The 2010 United States census reported that East Los Angeles had a population of 126,496. Population density was 16,973.5 /mi2. The racial makeup of East Los Angeles was 53,934 (50.5%) White (1.5% Non-Hispanic White), 817 (0.6%) African American, 1,549 (1.2%) Native American, 1,144 (0.9%) Asian, 63 (0.0%) Pacific Islander, 54,846 (43.4%) from other races, and 4,143 (4.3%) from two or more races. Hispanic or Latino of any race were 122,784 persons (97.1%).

The Census reported that 126,176 people (99.7% of the population) lived in households, 174 (0.1%) lived in non-institutionalized group quarters, and 146 (0.1%) were institutionalized.

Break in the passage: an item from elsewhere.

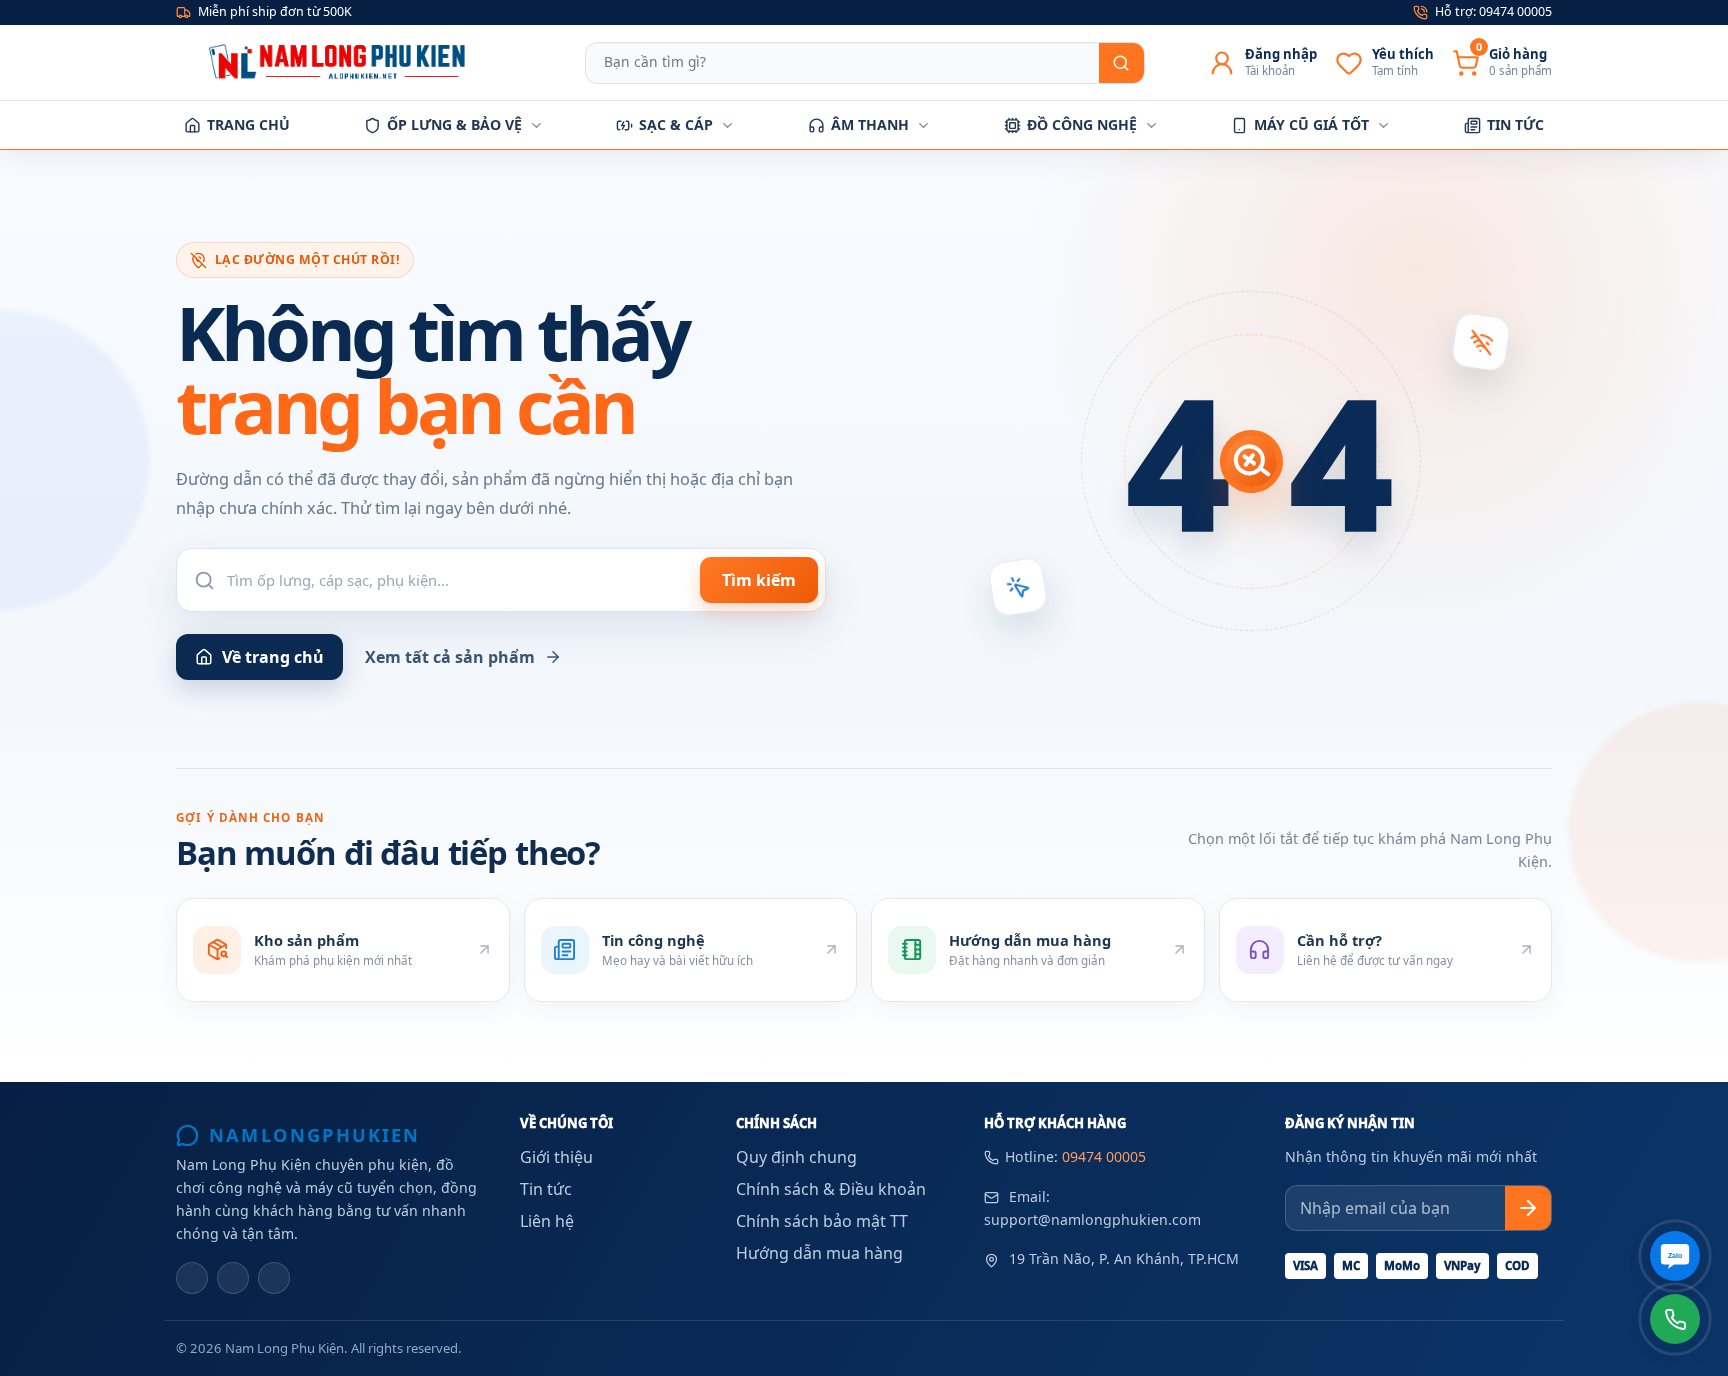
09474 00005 (1104, 1156)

There were 30,816 households, out of which 17,509 (56.8%) had children under the age of 18 living in them, 15,497 (50.3%) were opposite-sex married couples living together, 7,104 (23.1%) had a female householder with no husband present, 3,238 (10.5%) had a male householder with no wife present. There were 2,516 (8.2%) unmarried opposite-sex partnerships, and 199 (0.6%) same-sex married couples or partnerships. 3,781 households (12.3%) were made up of individuals, and 1,781 (5.8%) had someone living alone who was 65 years of age or older. The average household size was 4.09. There were 25,839 families (83.8% of all households); the average family size was 4.33.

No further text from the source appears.